The hugepage thing is special, because it's a pagefault, not a syscall.

2006-02-06 21:22:56

by Andi Kleen

[permalink] [raw]
Subject: Re: OOM behavior in constrained memory situations

On Monday 06 February 2006 22:10, Andrew Morton wrote:

> Do we really want to kill the application? A more convetional response
> would be to return NULL from the page allocator and let that trickle back.

Yes that is what it's supposed to be doing.

> The hugepage thing is special, because it's a pagefault, not a syscall.

At least remnants from my old 80% hack to avoid this (huge_page_needed)
seem to be still there in mainline:

fs/hugetlbfs/inode.c:hugetlbfs_file_mmap

bytes = huge_pages_needed(mapping, vma);
if (!is_hugepage_mem_enough(bytes))
return -ENOMEM;


So something must be broken if this doesn't work. Or did you allocate
the pages in some other way?

>From taking a quick look at ipc/shm.c it might be missing an equivalent
check when allocating a huge page segment.

**DATA RECORDS**
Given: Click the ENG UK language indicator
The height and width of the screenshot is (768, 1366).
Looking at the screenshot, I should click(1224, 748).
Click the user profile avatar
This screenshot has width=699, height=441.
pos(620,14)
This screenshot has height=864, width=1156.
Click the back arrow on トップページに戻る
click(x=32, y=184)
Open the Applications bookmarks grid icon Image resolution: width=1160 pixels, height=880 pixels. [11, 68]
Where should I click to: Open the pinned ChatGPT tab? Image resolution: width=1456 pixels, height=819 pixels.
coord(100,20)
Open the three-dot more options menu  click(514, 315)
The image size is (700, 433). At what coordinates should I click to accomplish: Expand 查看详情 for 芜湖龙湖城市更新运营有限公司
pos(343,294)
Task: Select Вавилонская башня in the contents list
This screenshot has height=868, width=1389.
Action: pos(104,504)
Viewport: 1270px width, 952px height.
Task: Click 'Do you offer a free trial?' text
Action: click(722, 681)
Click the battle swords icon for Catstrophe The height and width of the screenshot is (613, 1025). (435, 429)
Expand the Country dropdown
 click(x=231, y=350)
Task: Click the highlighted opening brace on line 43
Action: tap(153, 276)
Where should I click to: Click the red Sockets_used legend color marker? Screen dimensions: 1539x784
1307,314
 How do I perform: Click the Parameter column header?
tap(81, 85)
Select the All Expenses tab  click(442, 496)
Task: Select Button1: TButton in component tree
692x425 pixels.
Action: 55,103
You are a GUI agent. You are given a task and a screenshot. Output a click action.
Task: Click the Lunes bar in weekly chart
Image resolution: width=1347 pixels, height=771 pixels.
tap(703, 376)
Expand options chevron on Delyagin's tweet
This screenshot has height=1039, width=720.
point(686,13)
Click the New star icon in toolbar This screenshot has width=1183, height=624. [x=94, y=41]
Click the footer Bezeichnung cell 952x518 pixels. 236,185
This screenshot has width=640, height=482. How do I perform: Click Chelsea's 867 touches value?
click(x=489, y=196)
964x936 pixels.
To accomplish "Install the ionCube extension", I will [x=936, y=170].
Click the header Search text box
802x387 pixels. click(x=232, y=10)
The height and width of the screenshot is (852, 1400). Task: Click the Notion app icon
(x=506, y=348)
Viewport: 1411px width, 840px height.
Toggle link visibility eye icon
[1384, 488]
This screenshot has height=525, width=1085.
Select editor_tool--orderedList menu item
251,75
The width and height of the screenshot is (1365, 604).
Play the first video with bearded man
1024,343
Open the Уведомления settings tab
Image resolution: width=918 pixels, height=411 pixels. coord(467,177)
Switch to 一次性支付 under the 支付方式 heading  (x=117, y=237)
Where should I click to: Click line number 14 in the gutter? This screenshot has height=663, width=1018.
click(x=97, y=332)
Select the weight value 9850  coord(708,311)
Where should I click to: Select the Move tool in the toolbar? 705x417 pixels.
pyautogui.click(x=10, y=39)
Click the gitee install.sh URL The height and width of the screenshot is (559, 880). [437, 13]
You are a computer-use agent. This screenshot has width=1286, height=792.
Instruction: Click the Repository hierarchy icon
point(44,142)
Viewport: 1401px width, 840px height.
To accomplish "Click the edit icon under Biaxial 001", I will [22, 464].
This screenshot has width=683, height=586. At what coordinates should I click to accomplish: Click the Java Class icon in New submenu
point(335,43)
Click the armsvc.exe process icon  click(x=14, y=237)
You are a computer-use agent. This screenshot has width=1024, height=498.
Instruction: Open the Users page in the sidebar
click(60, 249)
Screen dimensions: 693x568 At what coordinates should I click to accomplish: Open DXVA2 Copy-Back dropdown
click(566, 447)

**DIRECTIVE**
Continue the mailing-list reply on out-of-memory behavior in constrained memory situations, picking up after its last sentence about a possibly missing check in ipc/shm.c.

**TASK OUTPUT**
-Andi

2006-02-06 22:11:45

by Christoph Lameter

[permalink] [raw]
Subject: Re: OOM behavior in constrained memory situations

On Mon, 6 Feb 2006, Andrew Morton wrote:

> Do we really want to kill the application? A more convetional response
> would be to return NULL from the page allocator and let that trickle back.

Ok. But ultimately that will lead to a application fault or the
termination of the application .

> The hugepage thing is special, because it's a pagefault, not a syscall.

The same can happen if a pagefault occurs in the application but the page
allocator cannot satisfy the allocation. At that point we need to
determine if the allocation was restricted. If so then we are not really
in an OOM situation and the app could be terminated.

2006-02-06 22:17:09

by Christoph Lameter

[permalink] [raw]
Subject: Re: OOM behavior in constrained memory situations

On Mon, 6 Feb 2006, Andi Kleen wrote:

> At least remnants from my old 80% hack to avoid this (huge_page_needed)
> seem to be still there in mainline:
>
> fs/hugetlbfs/inode.c:hugetlbfs_file_mmap
>
> bytes = huge_pages_needed(mapping, vma);
> if (!is_hugepage_mem_enough(bytes))
> return -ENOMEM;
>
>
> So something must be broken if this doesn't work. Or did you allocate
> the pages in some other way?

huge pages are now allocated in the huge fault handler. If it would be
returning an OOM then the OOM killer may be activated.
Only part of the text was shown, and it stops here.